Leaving out all pictures, transcribe exactly the lines between the line with "You are a computer-use" and the last line of the records below, both included.

══ Task data ══

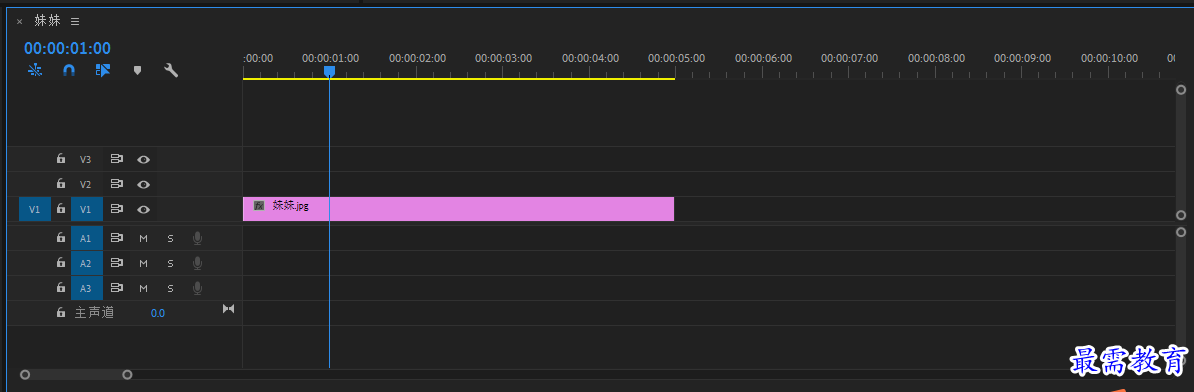Toggle V2 track eye visibility
The image size is (1194, 392).
[x=143, y=184]
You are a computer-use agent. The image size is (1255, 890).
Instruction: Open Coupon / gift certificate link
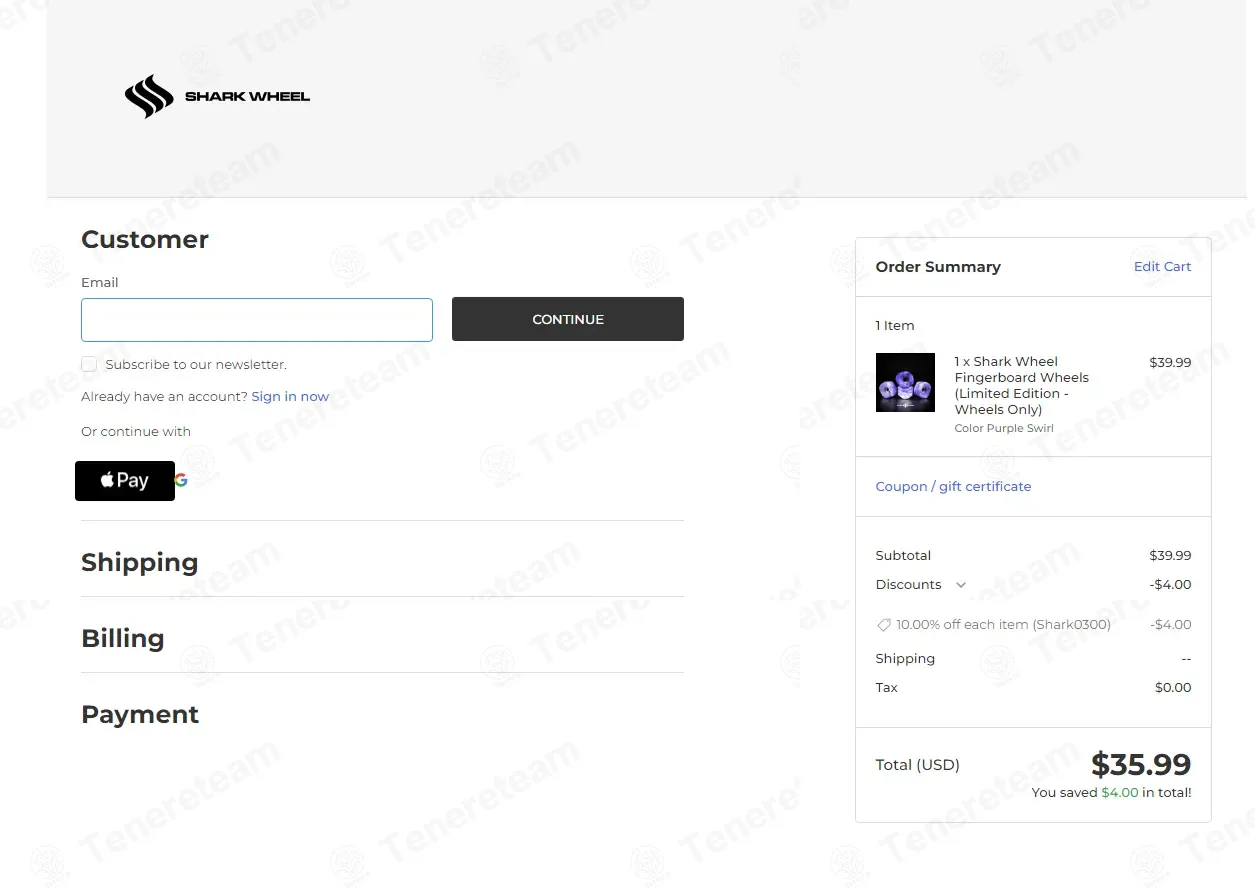[x=953, y=487]
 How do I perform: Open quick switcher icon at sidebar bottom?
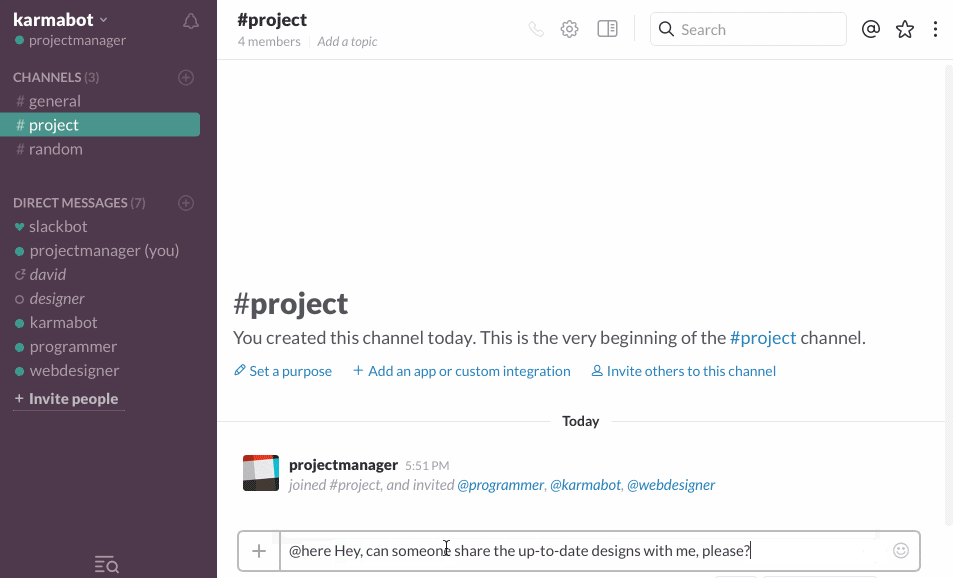point(107,565)
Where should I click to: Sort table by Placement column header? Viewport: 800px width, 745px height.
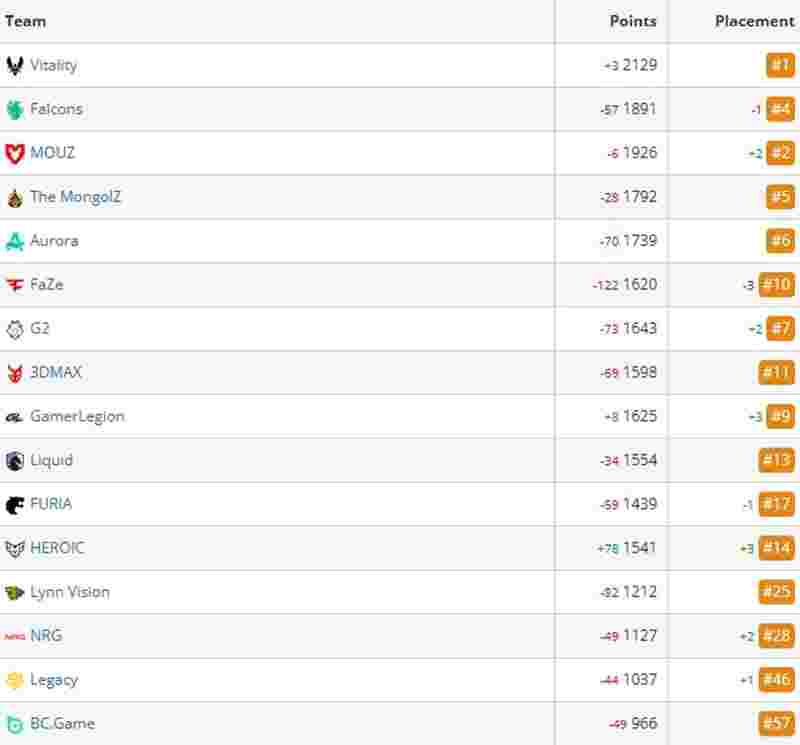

═══

● Answer area:
You are a computer-use agent. The image size is (1255, 890).
Instruction: Open Coupon / gift certificate link
[x=953, y=487]
 How do I perform: Open quick switcher icon at sidebar bottom?
point(107,565)
Where should I click to: Sort table by Placement column header? Viewport: 800px width, 745px height.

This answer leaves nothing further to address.